* **Exercise data**
===============

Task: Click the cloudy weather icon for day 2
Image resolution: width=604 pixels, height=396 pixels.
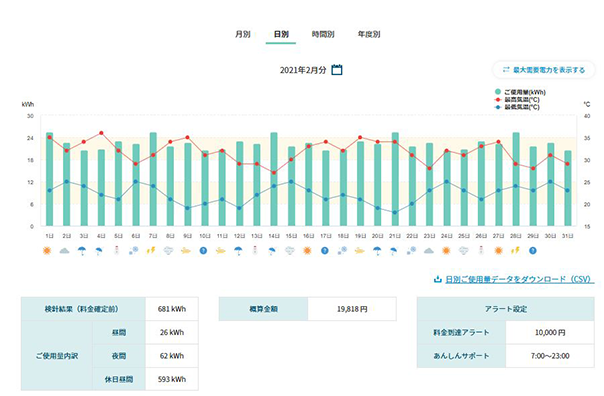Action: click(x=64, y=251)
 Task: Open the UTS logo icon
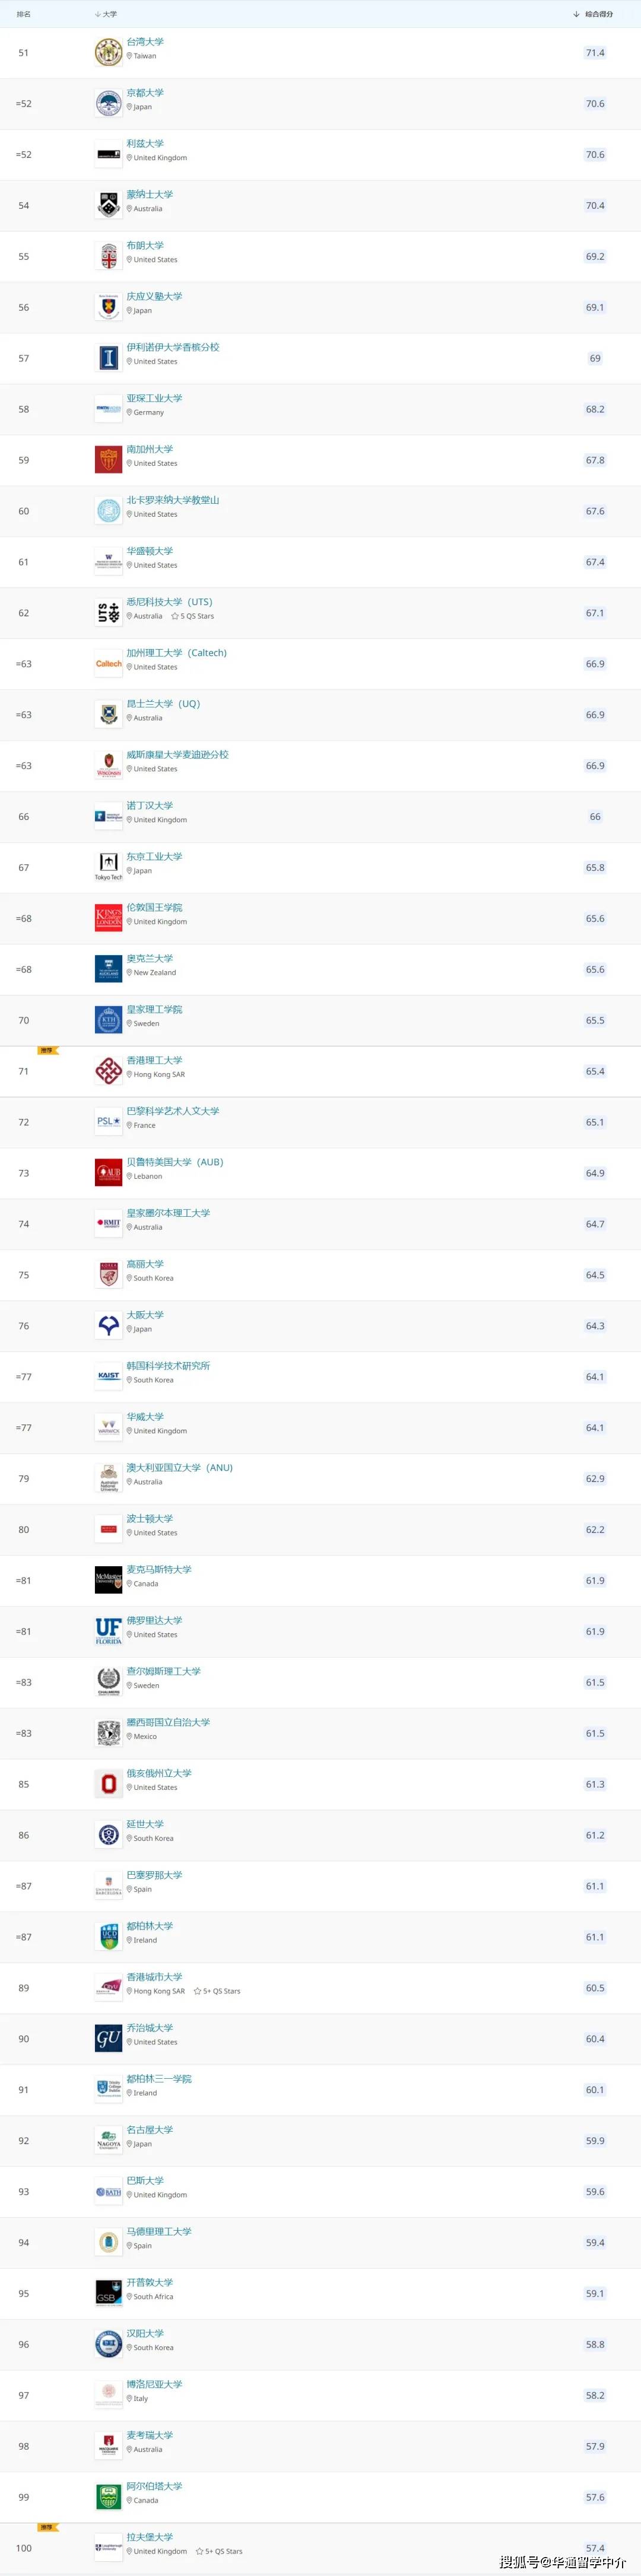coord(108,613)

===============

* **What you should do**
Shift every coordinate in the answers by -8, then give all these rows again with the requests included. Leave the pictures out.

* **Problem solution**
Task: Click the cloudy weather icon for day 2
Image resolution: width=604 pixels, height=396 pixels.
Action: click(x=56, y=243)
 Task: Open the UTS logo icon
coord(100,605)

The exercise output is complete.